Atlantida - Page 136/145

Ceghéir-ben-Cheikh had reckoned eight days to get to the wooded

country of the Awellimiden, forerunners of the grassy steppes of the

Soudan. He knew well the worth of his beast. Tanit-Zerga had suddenly

given him a name, El Mellen, the white one, for the magnificent

mehari had an almost spotless coat. Once he went two days without

eating, merely picking up here and there a branch of an acacia tree

whose hideous white spines, four inches long, filled me with fear for

our friend's oesophagus. The wells marked out by Ceghéir-ben-Cheikh

were indeed at the indicated spots, but we found nothing in them but a

burning yellow mud. It was enough for the camel, enough so that at the

end of the fifth day, thanks to prodigious self-control, we had used

up only one of our two water skins. Then we believed ourselves safe.
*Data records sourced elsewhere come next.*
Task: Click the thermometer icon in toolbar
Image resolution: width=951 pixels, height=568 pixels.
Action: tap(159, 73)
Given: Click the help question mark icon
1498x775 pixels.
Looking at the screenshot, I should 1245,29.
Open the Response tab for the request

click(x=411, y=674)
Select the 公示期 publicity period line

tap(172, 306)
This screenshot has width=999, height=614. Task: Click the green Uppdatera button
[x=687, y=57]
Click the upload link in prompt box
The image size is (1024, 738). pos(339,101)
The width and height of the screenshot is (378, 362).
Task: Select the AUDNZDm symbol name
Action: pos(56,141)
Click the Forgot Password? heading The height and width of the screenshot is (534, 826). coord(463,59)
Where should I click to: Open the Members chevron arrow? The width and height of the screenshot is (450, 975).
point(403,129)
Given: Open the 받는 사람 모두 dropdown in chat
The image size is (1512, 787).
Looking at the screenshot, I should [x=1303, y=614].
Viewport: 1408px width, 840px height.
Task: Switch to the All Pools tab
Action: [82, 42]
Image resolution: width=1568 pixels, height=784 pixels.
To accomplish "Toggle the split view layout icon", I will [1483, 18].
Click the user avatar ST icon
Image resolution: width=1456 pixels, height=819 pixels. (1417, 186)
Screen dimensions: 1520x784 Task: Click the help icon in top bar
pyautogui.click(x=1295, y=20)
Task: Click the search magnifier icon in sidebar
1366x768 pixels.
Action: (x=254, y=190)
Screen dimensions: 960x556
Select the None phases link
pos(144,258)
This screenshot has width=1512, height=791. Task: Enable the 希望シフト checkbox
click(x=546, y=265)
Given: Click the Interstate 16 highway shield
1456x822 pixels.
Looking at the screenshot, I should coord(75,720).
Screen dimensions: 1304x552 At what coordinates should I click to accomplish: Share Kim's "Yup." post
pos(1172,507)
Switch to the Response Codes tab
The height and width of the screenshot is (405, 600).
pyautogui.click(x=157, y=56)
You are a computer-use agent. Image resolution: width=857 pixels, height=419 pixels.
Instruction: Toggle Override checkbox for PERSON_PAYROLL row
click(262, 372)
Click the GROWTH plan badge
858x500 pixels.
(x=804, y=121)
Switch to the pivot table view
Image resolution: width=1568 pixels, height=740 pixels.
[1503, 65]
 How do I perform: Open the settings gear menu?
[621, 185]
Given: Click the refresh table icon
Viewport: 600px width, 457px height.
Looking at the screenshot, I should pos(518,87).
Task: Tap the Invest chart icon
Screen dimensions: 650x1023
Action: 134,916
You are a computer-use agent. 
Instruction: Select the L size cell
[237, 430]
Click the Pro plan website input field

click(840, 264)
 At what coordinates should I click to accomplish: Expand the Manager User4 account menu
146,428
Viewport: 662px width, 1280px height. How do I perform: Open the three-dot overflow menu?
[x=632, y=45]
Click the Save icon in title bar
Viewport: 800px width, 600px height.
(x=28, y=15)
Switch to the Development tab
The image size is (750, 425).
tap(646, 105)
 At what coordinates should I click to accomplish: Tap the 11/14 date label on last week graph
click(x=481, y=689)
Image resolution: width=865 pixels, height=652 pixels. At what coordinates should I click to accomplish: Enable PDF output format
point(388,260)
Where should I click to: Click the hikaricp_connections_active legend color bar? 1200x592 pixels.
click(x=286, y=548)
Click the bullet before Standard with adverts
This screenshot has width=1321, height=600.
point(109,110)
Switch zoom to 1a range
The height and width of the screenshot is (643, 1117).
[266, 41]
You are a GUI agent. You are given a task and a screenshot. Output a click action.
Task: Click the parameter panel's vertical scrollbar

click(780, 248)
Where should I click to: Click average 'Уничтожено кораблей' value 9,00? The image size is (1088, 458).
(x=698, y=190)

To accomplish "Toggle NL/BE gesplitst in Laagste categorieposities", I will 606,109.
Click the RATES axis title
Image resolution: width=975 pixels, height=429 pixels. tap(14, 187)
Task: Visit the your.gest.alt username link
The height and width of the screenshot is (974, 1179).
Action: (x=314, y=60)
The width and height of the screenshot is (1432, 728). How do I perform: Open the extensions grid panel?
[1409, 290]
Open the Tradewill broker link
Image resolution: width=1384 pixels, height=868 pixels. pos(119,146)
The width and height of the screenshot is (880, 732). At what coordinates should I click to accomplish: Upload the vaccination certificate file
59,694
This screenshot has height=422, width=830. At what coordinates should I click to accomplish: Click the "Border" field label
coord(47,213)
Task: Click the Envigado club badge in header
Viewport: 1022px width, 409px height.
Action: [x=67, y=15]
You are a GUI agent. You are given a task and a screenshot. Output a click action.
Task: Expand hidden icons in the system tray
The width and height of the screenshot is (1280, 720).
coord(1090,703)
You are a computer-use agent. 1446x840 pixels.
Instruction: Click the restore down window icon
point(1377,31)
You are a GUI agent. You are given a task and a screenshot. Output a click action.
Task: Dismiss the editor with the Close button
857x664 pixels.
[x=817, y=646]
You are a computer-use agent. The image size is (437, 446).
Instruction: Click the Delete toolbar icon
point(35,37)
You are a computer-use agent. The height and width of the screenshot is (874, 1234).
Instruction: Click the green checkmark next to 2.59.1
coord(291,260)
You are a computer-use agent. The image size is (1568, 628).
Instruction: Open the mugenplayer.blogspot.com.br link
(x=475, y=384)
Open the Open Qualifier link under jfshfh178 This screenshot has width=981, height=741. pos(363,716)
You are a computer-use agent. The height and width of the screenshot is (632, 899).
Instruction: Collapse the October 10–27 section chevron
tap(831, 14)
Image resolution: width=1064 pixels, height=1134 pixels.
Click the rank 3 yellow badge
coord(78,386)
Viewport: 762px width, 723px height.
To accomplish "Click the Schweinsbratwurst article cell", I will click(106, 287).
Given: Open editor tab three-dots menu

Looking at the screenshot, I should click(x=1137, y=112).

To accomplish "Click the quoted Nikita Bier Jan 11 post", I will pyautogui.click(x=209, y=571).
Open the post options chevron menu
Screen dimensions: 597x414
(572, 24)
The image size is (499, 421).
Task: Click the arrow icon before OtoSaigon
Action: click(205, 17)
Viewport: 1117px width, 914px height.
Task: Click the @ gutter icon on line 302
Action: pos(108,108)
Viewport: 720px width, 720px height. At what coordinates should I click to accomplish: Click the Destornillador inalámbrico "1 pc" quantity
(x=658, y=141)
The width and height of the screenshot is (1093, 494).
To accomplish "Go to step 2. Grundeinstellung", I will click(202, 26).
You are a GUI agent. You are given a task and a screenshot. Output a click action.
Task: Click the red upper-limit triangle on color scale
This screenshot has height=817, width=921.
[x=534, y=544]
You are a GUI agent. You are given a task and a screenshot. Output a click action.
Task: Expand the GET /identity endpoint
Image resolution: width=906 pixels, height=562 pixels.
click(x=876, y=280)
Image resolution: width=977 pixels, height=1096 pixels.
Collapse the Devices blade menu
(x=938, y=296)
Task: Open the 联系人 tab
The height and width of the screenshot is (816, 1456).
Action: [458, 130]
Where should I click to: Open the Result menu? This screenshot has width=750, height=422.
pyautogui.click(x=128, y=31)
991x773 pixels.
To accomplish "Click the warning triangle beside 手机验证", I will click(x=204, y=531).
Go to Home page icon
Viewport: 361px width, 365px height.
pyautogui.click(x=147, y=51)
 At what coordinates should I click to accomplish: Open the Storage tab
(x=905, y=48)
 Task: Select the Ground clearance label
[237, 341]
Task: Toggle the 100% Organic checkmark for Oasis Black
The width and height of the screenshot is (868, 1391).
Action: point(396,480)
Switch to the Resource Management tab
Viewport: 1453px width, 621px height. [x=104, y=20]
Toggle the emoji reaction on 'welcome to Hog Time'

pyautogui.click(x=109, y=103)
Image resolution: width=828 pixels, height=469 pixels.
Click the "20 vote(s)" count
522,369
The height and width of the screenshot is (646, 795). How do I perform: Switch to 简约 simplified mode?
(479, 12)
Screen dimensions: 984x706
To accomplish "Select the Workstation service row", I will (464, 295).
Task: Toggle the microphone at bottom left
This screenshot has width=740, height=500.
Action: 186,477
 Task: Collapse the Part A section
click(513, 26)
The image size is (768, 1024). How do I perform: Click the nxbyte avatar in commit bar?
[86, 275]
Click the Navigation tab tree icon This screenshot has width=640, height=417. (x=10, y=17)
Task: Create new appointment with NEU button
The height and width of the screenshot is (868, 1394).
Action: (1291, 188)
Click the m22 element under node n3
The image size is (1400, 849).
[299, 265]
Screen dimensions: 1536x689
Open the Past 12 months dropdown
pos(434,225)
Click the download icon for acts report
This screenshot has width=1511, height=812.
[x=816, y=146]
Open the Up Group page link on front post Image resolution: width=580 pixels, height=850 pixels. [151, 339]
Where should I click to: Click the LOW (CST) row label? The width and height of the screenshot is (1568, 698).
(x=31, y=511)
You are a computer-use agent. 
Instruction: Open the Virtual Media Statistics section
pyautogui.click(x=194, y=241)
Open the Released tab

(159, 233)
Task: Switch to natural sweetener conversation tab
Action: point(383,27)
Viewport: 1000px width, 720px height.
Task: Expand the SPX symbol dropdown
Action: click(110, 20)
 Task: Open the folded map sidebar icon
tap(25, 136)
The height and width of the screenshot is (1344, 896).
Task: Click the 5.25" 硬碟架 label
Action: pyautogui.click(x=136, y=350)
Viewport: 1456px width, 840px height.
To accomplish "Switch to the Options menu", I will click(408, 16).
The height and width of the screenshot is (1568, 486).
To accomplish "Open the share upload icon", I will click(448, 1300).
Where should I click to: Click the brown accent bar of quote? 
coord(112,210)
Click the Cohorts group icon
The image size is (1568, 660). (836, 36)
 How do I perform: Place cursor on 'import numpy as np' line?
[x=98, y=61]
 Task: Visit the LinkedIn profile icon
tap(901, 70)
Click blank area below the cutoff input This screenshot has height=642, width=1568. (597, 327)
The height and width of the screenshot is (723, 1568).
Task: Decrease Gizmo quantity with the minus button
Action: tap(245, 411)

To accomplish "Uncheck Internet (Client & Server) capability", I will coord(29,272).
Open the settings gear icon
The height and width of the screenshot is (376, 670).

Near one of these muddy puddles, I succeeded that day in shooting down

a little straight-horned desert gazelle. Tanit-Zerga skinned the beast

and we regaled ourselves with a delicious haunch. Meantime, little

Galé, who never ceased prying about the cracks in the rocks during our

mid-day halts in the heat, discovered an ourane, a sand crocodile,

five feet long, and made short work of breaking his neck. She ate so

much she could not budge. It cost us a pint of water to help her

digestion. We gave it with good grace, for we were happy. Tanit-Zerga

did not say so, but her joy at knowing that I was thinking no more of

the woman in the gold diadem and the emeralds was apparent. And

really, during those days, I hardly thought of her. I thought only of

the torrid heat to be avoided, of the water skins which, if you wished

to drink fresh water, had to be left for an hour in a cleft in the

rocks; of the intense joy which seized you when you raised to your

lips a leather goblet brimming with that life-saving water.... I can

say this with authority, with good authority, indeed; passion,

spiritual or physical, is a thing for those who have eaten and drunk

and rested.

It was five o'clock in the afternoon. The frightful heat was

slackening. We had left a kind of rocky crevice where we had had a

little nap. Seated on a huge rock, we were watching the reddening

west.

I spread out the roll of paper on which Ceghéir-ben-Cheikh had marked

the stages of our journey as far as the road from the Soudan. I

realized again with joy that his itinerary was exact and that I had

followed it scrupulously.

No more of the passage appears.